De jongere generatie dames verwelkomt ons met meeslepende gezangen en dansen op traditionele Hawaiiaans klinkende hula muziek. Het werkt aanstekelijk en we worden als het ware meegezogen in hun feestelijke omarming.
Erg opvallend is zonder meer dat er geen enkele druk wordt uitgeoefend om wat te kopen en er is helemaal geen enkele vraag naar geld of enig ander commerciële geste.
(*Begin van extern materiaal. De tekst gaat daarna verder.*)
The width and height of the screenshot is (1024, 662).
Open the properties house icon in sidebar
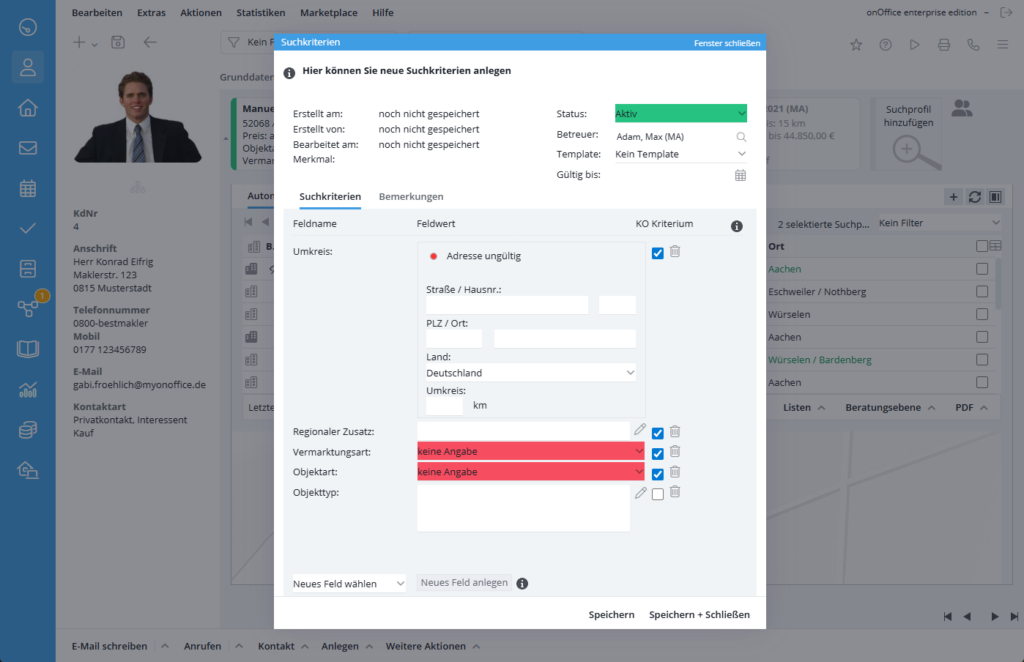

We hebben echt de indruk dat wij hier meer de attractie en erg welkome gasten zijn, die absoluut maar één “verplichting” hebben: ons te laten opnemen in hun enthousiaste feestelijke stemming.
We trekken met ons beiden te voet verder het eiland in, weg van de centrale plek waar de meeste passagiers blijven rondhangen, en komen in het schooltje met slechts 2 klassen terecht waar de juf en enkele kinderen ons zeer beleefd welkom heten. We lopen langs de pover aandoende woningen, allen met hun eigen tuintje waarin maniok wordt geteeld, hun dagelijks voedsel, vaak met enkele bananenbomen.
Er lopen overal een paar magere kippen en enkele kleine hangbuikvarkens rond. Vis is uiteraard ook een essentieel deel van hun gezondheidsmenu en voorziet de inwoners van de nodige mineralen, vitaminen en Omega 3 vetzuren.
De zeewierkwekers controleren hun uitstaande velden, net onder de zeewaterspiegel en vertellen dat hun oogsten uitsluitend voor de Japanse markt bestemd zijn, waar hun natuurlijke kwaliteit enorm wordt gewaardeerd bij sushi en sashimi gerechten. Een jonge man vertelt ons dat er wat nieuwe technische snufjes zijn en toont ons fier zijn zoemende generator, die werkt op palmolie en eindelijk wat elektrisch vermogen bezorgt.
Het is gemakkelijk communiceren met de meeste bewoners, die bijna allemaal tamelijk goed Engels praten, want het eiland was tot in 1979 een kolonie van het Britse Imperium. Voor ons is het een buitengewoon zeldzame ontdekking geworden, die voor altijd een blijvende indruk heeft nagelaten.
Als wij nu over deze reis vertellen begint dat nooit met de exotisch aantrekkelijke bestemmingen van Hawaii, Tahiti of Bora Bora, maar altijd met onze unieke dag op de atol Tabuaeran in het onbekende land Kiribati.
Tekst en foto’s: Steve Hellemans
Heel leuke wending van de cruise moet ik toegeven. Dat zou je natuurlijk niet meteen verwachten hé? Hoe was uiteindelijk jullie ervaring met Bora Bora? Mag ik vragen hoeveel jullie cruise gekost heeft?